CaERF1- mediated ABA signal positively regulates camptothecin biosynthesis by activating the iridoid pathway in Camptotheca acuminata

Abstract

Camptotheca acuminata is one of the primary sources of camptothecin (CPT), which is widely used in the treatment of human malignancies because of its inhibitory activity against DNA topoisomerase I. Although several transcription factors have been identified for regulating CPT biosynthesis in other species, such as Ophiorrhiza pumila, the specific regulatory components controlling CPT biosynthesis in C. acuminata have yet to be definitively determined. In this study, CaERF1, an DREB subfamily of the APETALA2/ethylene response factors (AP2ERFs), was identified in C. acuminata.
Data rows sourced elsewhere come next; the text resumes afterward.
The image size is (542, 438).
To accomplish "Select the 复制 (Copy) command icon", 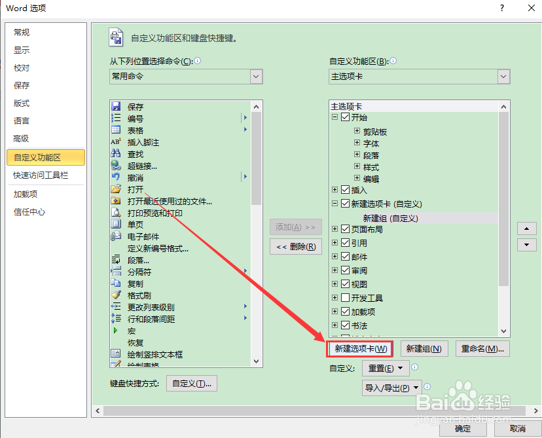I will click(x=117, y=283).
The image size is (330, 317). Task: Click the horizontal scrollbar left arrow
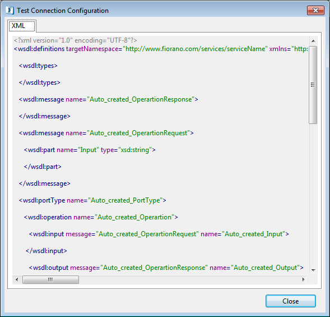tap(17, 280)
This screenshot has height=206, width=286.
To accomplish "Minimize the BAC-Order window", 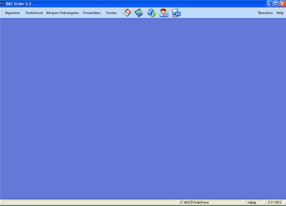I will [270, 3].
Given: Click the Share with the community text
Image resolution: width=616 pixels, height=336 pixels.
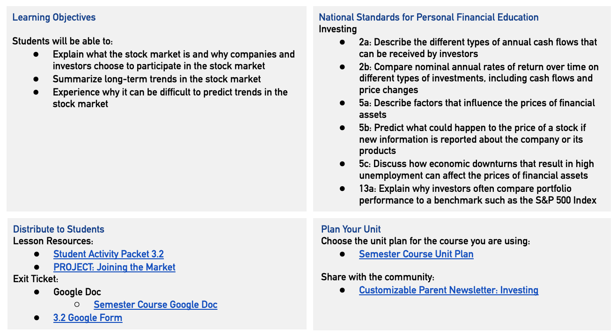Looking at the screenshot, I should [378, 277].
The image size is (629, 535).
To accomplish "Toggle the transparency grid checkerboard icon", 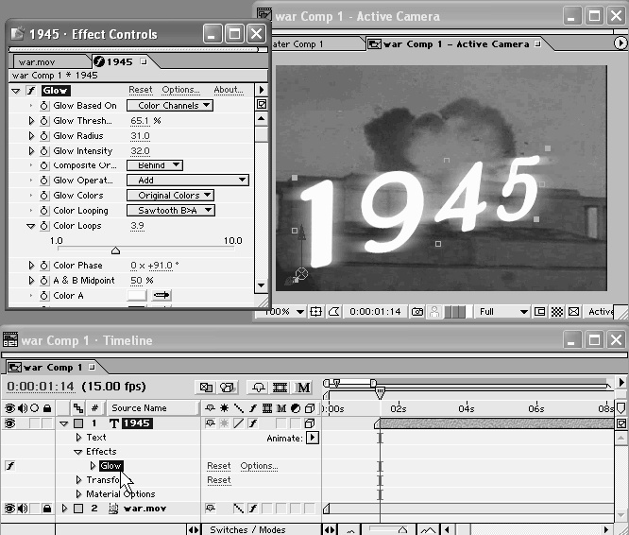I will point(557,312).
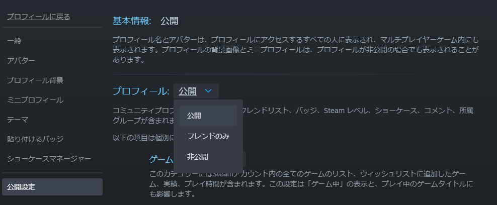The image size is (497, 205).
Task: Click the 公開 status beside 基本情報
Action: [x=170, y=21]
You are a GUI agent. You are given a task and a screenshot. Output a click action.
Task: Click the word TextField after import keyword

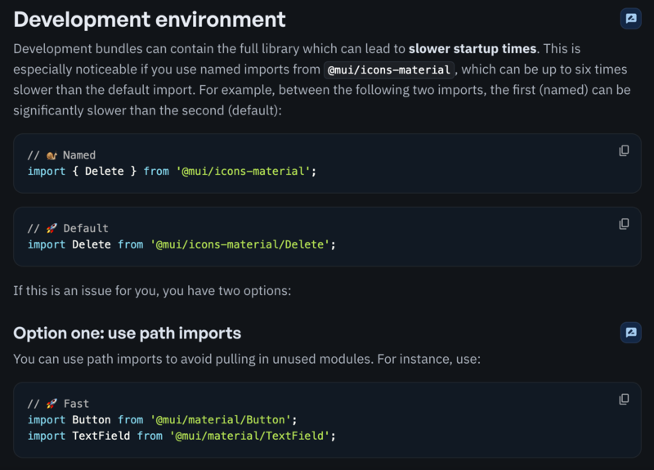101,436
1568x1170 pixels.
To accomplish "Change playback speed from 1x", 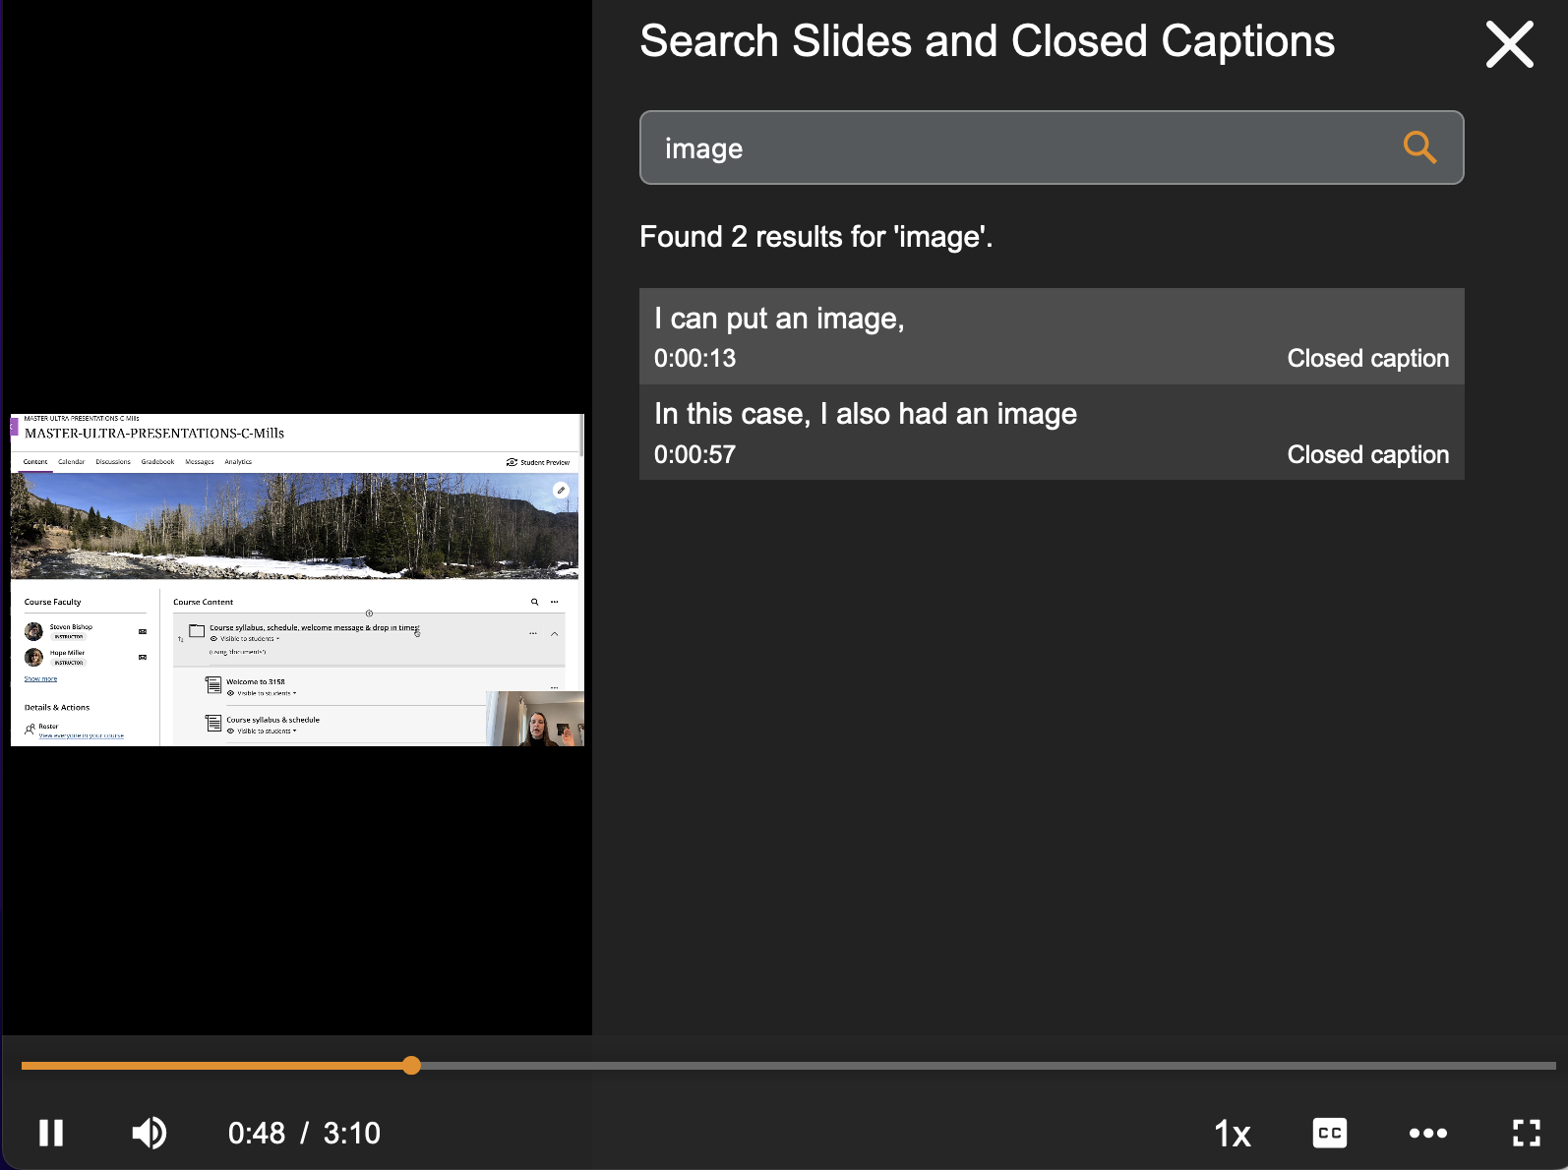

The transient overexpression and silencing of CaERF1 in C. acuminata leaves confirmed that it positively regulates the accumulation of CPT by inducing the expression of CaCYC1 and CaG8O in the iridoid pathway. Results of transient transcriptional activity assay and yeast one-hybrid assays have showed that CaERF1 transcriptionally activates the expression of CaCYC1 and CaG8O by binding to RAA and CEI elements in the promoter regions of these two genes. Furthermore, the expression of CaCYC1 and CaG8O in CaERF1-silenced leaves was less sensitive to ABA treatment, indicating that CaERF1 is a crucial component involved in ABA-regulated CPT biosynthesis in C. acuminata.